TORINO – Conoscere Franca Jarach. Una mostra

Umanizzare la storia. Sulla vita di Franca Jarach, desaparecida è il titolo di una mostra che non si limita a commemorare, ma invita a sentire. Sentire il peso di una storia che attraversa due tragedie del Novecento – la Shoah e la dittatura argentina – attraverso la vita breve e luminosa di una ragazza, Franca Jarach, figlia di ebrei italiani emigrati in Argentina per sfuggire alle leggi razziali fasciste e vittima del terrorismo di Stato della giunta militare.
L’allestimento, ospitato fino al 20 giugno nelle sale della Biblioteca Arturo Graf dell’Università di Torino, è della curatrice Silvia Margaria, che ha costruito un percorso espositivo in cui la memoria non è mai rigida o celebrativa, ma umana, vicina, viva.

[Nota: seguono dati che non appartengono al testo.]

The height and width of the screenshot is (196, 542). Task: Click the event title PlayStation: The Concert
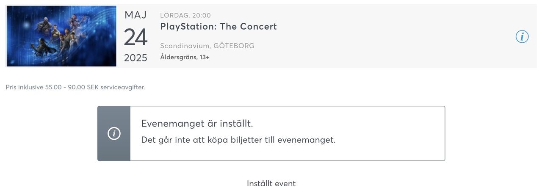pyautogui.click(x=218, y=27)
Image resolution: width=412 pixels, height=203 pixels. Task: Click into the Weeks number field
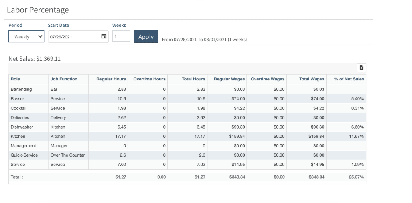click(121, 36)
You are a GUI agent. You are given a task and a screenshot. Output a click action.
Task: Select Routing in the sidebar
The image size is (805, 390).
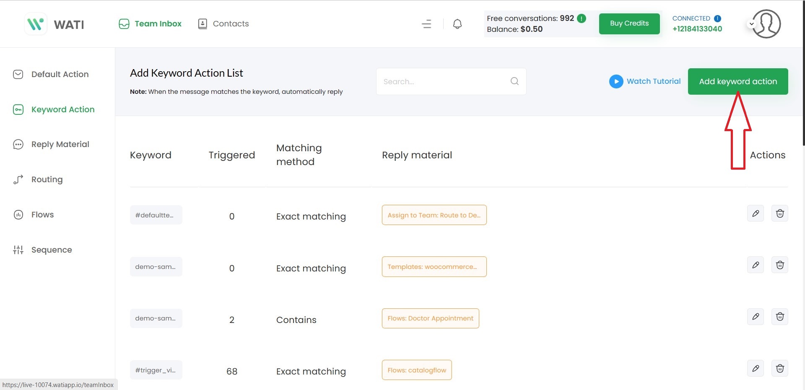tap(47, 180)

Si entra in punta di piedi tra fotografie, lettere, appunti, musicassette, documenti ufficiali, ma si esce con la sensazione di aver conosciuto davvero Franca, non solo come figura storica ma come presenza viva. Una ragazza curiosa, politicizzata, attenta al mondo e alle sue ingiustizie, che scrive poesie, riflette sull’identità, sogna un futuro giusto. Il progetto nasce anche dall’incontro con il lavoro dello storico Carlo Greppi, autore del recente Figlia mia. Vita di Franca Jarach, desaparecida (Laterza, 2025), che nella mostra compare in forma di testi e narrazioni a corredo del materiale visivo. Il suo sguardo, più che ricostruire una vicenda, accompagna il visitatore dentro il cantiere della memoria: i dubbi, le lacune, le domande che ogni archivio custodisce insieme alle risposte. Franca venne sequestrata il 25 giugno 1976, a soli diciott’anni, e portata all’ESMA, uno dei principali centri di detenzione clandestina della dittatura. Come tanti altri desaparecidos, fu poi gettata viva nell’oceano durante i cosiddetti “voli della morte”. Il suo corpo non fu mai ritrovato. La madre, Vera Vigevani Jarach, è diventata una delle voci più forti e chiare delle Madres de Plaza de Mayo – Línea Fundadora, portando in piazza ogni giovedì la foto della figlia e la parola Zakhòr – ricorda – come imperativo etico. Questa vicenda parla anche a chi, dall’Italia e dal mondo ebraico, ha vissuto o ereditato il trauma della persecuzione. Racconta cosa significa essere colpiti due volte dalla storia: prima come ebrei in fuga dal fascismo, poi come cittadini perseguitati da un regime che annienta ogni dissenso. Ma, soprattutto, ci ricorda che la memoria non è solo un esercizio del passato: è una chiamata al presente. Franca Jarach non è un nome da archiviare, ma una voce che ci chiede, ancora oggi, da che parte vogliamo stare.